Re: [-empyre-] Size matters?



Just marking my territory-

Isn't every discussion of gender an over generalization that borders on
caricature? Certainly all men are not trying to be Hulk Hogan, but that
doesn't mean there isn't a little Hulk Hogan in the way men act, nor is
there a pressure for every woman to be Minnie Mouse. Do some people resist?
Obviously. But most don't. So the question is of what is encouraged, and why
these gender roles are capable of segmenting us- some people chat online,
some people email, some blog, some don't. Why? And why the disparity in
sexes?

I've encountered, in the criticism of blogs by mainstream journalists, that
the arguments basically boil down to "they're too masculine", and I see a
lot of parallels to mailing lists. George Packer, in Mother Jones magazine,
had an article about blogging in which he wrote:

The entries, sometimes updated hourly, are little spasms of assertion,
usually too brief for an argument ever to stand a chance of developing
layers of meaning or ramifying into qualification and complication. There's
a constant sense that someone (almost always the blogger) is winning and
someone else is losing. Everything that happens in the blogosphere - every
point, rebuttal, gloat, jeer, or "fisk" (dismemberment of a piece of text
with close analytical reading) - is a knockout punch. A curious thing about
this rarefied world is that bloggers are almost unfailingly contemptuous
toward everyone except one another. They are also nearly without exception
men (this form of combat seems too naked for more than a very few women). I
imagine them in neat blue shirts, the glow from the screen reflected in
their glasses as they sit up at 3:48 a.m. triumphantly tapping out their
third rejoinder to the WaPo's press commentary on Tim Russert's on-air recap
of the Wisconsin primary.

Indeed. I can't but help to feel the same way about mailing lists, where
nothing much ever gets done, and where otherwise very brilliant individuals
"catch each other" in forms of word-game jujitsu and that's what constitutes
a "good point" or "argument." For anyone who considers me guilty, I agree,
and that is part of why I hate, hate, hate, mailing lists. I am bitter! Far
from the golden utopia that was promised to me by the Next Five Minutes
conferences ("A global art needs a global meeting place! Global Activism
needs Global Discussion!") what we have, really, is an anonymized forum
where general insecurity about one's masculinity asserts itself even
stronger because of what we are supposed to be doing, the communication of
ideas: Very girly stuff, so we turn it into war.

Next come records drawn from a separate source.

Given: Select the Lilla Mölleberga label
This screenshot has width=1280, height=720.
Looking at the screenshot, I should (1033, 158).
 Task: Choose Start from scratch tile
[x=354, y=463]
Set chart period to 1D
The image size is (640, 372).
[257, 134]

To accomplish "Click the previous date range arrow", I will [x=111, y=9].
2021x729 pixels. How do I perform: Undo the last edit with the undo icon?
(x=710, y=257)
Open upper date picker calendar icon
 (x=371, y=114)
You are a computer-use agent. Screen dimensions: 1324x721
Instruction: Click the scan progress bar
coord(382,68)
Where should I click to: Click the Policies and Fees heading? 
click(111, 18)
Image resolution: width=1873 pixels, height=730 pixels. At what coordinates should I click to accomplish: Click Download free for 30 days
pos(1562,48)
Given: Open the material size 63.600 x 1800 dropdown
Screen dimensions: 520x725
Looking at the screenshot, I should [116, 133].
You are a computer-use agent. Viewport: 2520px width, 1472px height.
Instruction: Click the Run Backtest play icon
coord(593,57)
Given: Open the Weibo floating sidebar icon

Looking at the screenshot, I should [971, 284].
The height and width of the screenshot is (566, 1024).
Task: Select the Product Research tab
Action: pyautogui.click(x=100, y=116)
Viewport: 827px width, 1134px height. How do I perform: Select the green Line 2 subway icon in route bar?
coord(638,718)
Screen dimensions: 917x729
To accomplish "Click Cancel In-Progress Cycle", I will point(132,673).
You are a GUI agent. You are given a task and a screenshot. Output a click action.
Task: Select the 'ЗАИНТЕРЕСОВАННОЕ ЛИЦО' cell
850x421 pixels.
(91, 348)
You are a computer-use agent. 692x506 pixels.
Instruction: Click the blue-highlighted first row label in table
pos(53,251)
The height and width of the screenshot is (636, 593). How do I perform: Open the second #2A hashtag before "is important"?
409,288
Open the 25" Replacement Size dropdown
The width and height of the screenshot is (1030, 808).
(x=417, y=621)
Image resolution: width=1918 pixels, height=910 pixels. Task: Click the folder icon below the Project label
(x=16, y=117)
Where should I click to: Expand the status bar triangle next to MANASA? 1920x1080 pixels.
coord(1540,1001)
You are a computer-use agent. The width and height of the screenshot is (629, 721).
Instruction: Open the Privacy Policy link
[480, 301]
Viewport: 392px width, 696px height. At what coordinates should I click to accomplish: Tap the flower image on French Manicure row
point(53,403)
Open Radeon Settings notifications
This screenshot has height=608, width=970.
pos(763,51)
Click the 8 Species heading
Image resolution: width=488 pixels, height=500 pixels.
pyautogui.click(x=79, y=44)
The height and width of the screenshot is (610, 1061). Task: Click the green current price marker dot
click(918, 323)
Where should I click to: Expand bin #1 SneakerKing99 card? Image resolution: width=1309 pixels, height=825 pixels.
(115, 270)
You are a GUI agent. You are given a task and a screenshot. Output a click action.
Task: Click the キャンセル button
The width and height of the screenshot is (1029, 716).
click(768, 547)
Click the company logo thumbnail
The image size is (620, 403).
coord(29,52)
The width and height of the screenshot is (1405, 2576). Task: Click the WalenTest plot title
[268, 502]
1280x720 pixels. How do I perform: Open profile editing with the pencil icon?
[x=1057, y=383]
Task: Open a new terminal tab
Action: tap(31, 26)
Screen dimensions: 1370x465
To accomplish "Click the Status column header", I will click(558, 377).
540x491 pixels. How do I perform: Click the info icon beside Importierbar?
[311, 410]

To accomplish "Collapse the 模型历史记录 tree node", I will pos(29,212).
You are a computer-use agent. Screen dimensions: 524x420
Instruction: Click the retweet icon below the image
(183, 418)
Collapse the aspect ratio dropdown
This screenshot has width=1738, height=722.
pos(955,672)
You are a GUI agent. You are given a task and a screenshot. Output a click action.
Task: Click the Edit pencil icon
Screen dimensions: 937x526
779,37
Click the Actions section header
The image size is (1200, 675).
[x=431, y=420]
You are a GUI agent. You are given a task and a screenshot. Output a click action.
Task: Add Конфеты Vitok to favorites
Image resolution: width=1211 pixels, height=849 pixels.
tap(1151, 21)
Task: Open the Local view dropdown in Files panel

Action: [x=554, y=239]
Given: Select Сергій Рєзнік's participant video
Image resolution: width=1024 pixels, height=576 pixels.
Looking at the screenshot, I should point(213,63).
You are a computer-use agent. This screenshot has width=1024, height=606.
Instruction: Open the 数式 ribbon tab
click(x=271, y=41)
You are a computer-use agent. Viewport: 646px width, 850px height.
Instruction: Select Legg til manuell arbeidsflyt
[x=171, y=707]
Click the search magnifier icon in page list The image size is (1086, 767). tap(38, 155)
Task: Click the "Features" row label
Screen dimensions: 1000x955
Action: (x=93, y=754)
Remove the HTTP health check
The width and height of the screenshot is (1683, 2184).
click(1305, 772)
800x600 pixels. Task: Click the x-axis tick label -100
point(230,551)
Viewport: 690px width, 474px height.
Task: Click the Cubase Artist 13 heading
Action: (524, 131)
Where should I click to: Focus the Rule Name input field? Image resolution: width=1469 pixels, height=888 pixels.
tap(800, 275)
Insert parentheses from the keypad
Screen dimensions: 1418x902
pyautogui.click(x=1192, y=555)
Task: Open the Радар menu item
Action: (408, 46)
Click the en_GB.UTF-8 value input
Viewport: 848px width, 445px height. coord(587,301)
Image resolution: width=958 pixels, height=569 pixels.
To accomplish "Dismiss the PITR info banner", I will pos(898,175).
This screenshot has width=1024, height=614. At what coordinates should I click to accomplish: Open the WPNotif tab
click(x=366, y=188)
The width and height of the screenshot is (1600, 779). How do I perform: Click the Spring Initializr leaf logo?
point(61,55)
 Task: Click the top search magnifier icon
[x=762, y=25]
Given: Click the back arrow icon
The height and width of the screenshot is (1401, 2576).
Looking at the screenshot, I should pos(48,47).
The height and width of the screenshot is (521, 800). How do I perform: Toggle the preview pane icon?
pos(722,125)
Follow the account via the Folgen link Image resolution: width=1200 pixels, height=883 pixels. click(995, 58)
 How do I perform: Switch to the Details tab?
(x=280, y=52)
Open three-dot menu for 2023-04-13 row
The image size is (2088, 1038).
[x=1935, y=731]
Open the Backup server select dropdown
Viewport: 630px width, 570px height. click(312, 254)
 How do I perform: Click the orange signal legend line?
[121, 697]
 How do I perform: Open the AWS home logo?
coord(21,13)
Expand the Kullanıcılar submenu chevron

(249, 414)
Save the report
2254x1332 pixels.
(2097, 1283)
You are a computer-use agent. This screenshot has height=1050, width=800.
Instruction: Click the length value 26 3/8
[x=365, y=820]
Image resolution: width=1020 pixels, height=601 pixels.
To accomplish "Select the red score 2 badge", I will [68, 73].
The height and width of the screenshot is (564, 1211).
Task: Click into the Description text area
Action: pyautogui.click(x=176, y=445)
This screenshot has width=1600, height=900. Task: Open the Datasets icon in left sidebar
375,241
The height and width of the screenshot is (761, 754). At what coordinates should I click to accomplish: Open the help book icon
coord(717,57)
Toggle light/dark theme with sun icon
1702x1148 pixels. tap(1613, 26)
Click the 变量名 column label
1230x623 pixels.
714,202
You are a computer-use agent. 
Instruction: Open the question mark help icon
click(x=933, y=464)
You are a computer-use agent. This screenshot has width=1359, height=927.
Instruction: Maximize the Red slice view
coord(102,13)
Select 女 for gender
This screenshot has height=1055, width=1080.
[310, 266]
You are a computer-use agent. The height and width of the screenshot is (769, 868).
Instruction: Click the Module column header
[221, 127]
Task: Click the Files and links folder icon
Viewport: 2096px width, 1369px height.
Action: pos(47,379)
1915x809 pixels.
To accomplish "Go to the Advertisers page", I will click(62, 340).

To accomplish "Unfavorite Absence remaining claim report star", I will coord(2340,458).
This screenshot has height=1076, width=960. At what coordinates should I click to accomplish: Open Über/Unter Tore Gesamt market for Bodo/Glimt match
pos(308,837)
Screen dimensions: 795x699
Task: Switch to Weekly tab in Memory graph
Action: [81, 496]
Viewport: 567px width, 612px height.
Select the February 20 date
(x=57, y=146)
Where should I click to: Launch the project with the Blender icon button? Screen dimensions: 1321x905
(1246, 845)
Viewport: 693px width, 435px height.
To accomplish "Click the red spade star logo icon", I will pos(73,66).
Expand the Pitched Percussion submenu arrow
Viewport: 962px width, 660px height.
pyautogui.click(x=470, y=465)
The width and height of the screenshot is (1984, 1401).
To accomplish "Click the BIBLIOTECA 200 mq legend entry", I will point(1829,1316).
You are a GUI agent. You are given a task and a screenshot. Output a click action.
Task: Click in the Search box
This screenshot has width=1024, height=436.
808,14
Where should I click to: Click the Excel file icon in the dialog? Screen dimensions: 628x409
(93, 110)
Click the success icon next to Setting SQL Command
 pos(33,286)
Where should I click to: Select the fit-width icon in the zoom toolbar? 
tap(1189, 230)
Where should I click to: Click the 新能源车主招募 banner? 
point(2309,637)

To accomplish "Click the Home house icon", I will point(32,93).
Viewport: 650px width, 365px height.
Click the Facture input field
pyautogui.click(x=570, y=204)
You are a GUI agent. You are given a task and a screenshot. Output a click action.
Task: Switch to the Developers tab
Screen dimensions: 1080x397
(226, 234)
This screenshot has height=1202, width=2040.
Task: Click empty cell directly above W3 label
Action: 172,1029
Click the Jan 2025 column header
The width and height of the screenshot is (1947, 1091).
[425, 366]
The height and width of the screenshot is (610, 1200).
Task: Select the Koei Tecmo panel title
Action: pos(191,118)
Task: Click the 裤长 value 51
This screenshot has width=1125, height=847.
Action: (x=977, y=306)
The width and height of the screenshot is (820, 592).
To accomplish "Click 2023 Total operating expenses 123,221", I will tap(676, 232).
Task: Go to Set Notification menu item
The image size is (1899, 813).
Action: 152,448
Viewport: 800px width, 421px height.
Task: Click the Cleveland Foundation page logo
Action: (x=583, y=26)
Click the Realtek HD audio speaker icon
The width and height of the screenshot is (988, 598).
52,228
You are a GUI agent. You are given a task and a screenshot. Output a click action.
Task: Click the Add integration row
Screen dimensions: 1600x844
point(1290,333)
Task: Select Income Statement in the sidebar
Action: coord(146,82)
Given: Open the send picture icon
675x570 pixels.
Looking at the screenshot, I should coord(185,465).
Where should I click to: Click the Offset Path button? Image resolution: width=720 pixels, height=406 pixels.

I left the mailing lists and now I wear pink shoes. If that isn't a thesis
proof then I don't know what is.

-eryk


----- Original Message -----
From: "Mathieu O'Neil" <oneil@homemail.com.au>

> This strikes me as an over-generalization which may even border on
> caricature: "males love erecting reasonable arguments while females
> prefer the empathetic emotions of chat"? I would hate to deny one half
> of humanity reason and the other emotion. I may not chat that much but
> if I'm online and a friend is also then we will happily email back and
> forth. And it seems to me that for a female, and an ex-lurker to boot,
> you seem very comfortable with the list format!